# TASK REQUIREMENTS:
Transcribe only what runs from the line containing "Task: Go to next photo with arrow chevron" through the end of the listing, line for line and exactly, and omit the pictures.

# MATERIAL FOR THE TASK:
-- Opening Marker --

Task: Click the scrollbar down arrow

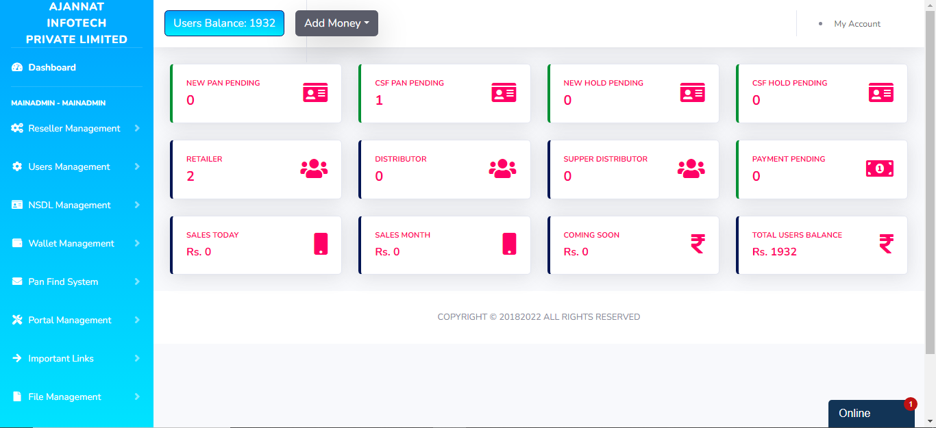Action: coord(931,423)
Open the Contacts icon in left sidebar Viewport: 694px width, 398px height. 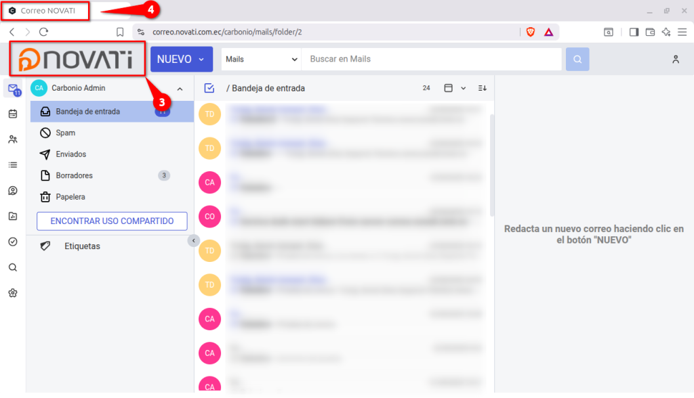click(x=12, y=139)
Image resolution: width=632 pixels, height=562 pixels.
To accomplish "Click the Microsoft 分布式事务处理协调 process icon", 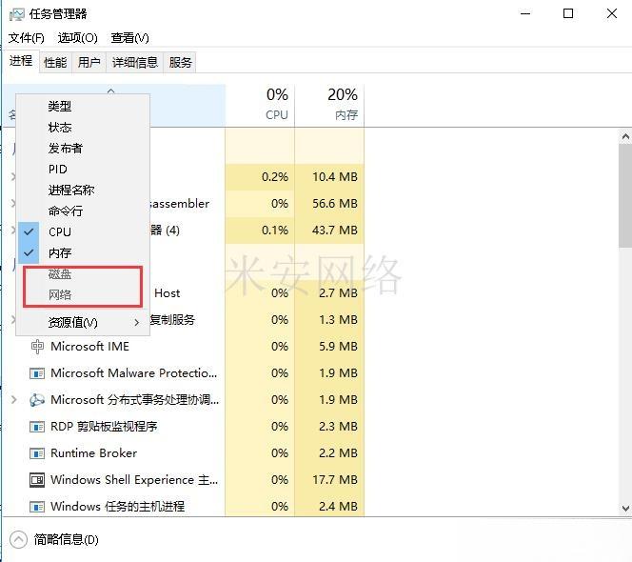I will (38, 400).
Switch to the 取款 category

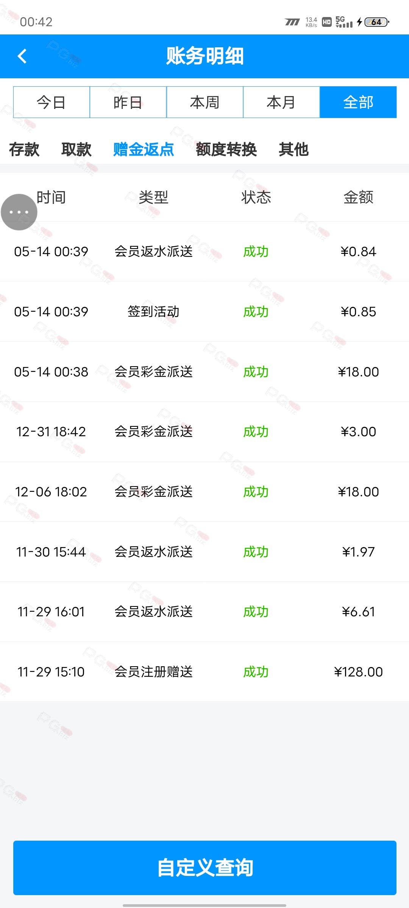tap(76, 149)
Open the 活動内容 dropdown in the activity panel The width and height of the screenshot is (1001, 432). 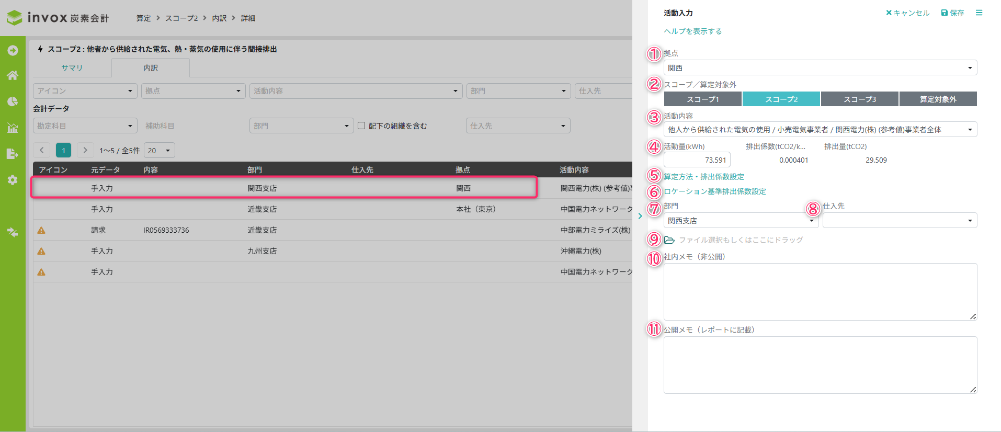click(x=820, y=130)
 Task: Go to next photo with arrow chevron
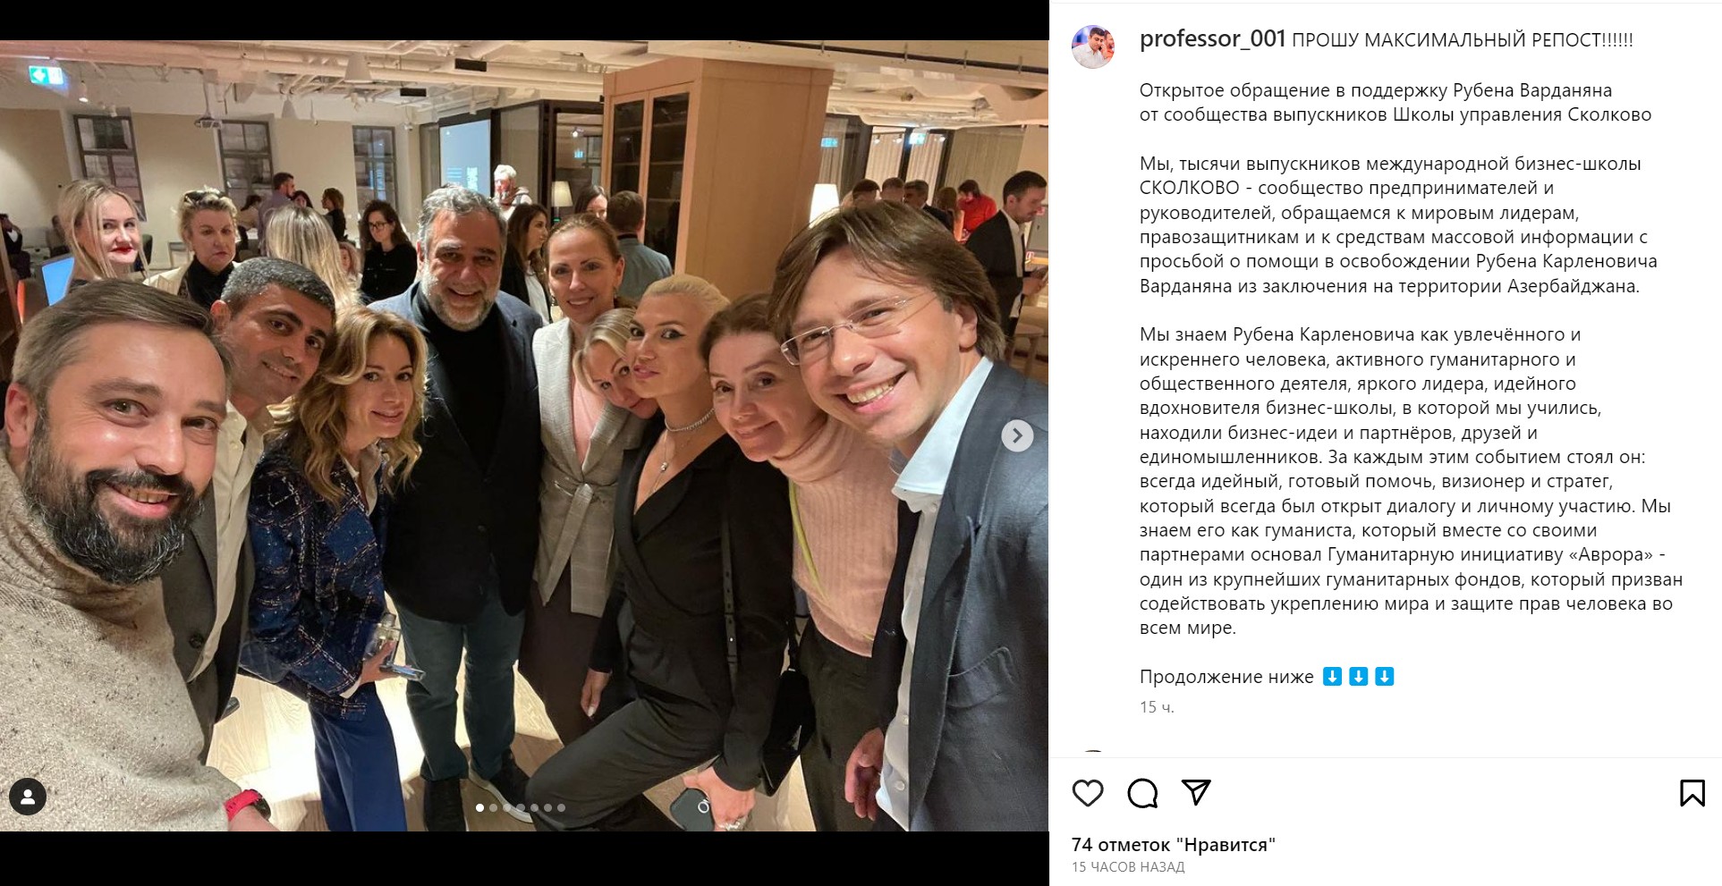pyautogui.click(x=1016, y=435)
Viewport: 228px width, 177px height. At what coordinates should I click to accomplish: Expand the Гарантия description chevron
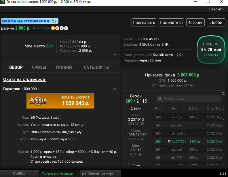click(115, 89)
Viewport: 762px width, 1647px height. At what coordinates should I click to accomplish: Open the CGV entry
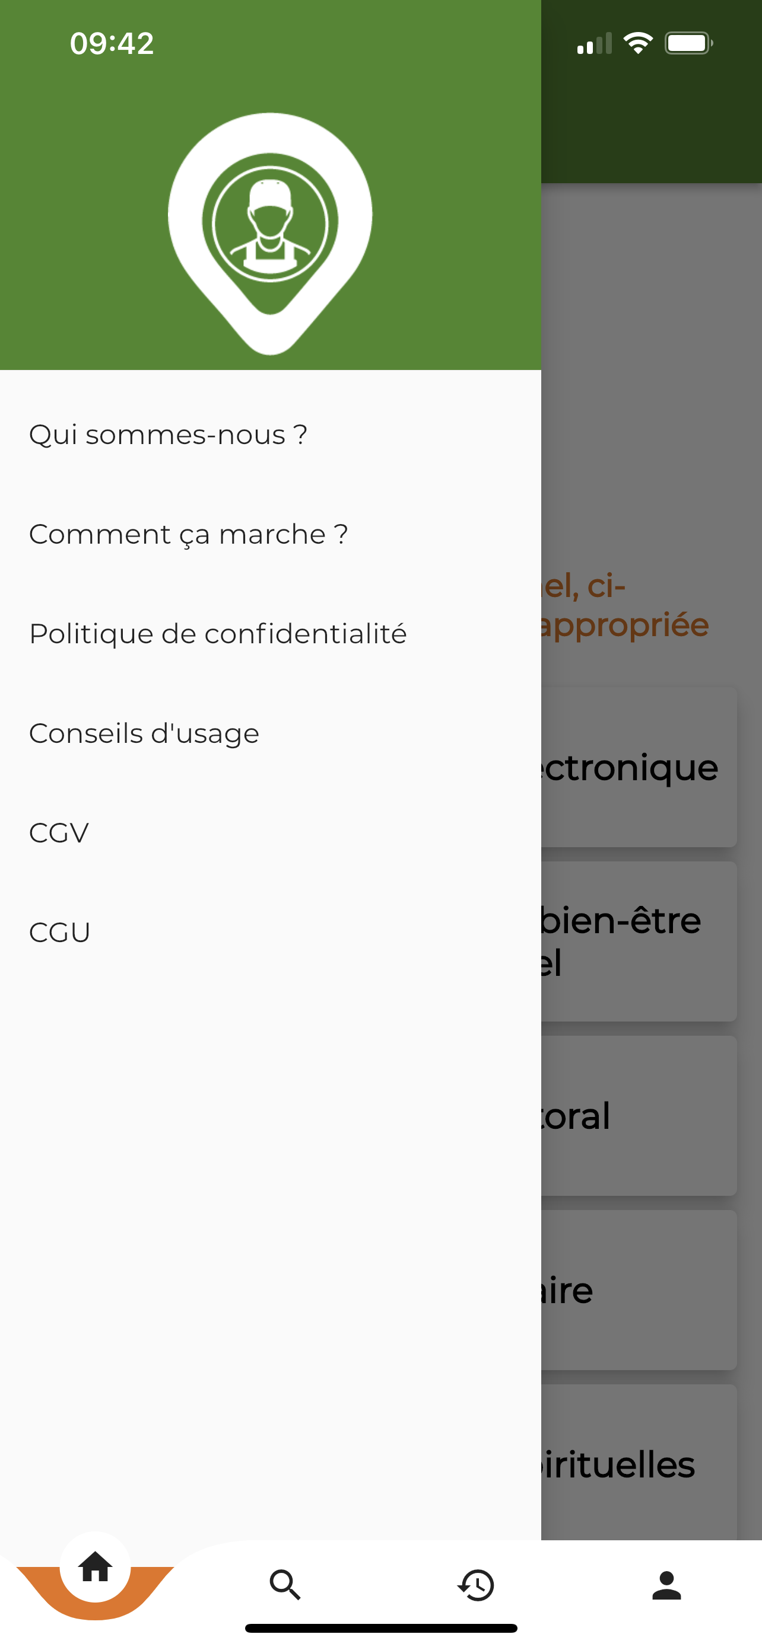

-- Closing Marker --

# SOLVED PROBLEM:
 Task: Go to next photo with arrow chevron
pyautogui.click(x=1016, y=435)
Viewport: 228px width, 177px height. At what coordinates should I click to accomplish: Expand the Гарантия description chevron
click(115, 89)
Viewport: 762px width, 1647px height. At what coordinates should I click to accomplish: Open the CGV entry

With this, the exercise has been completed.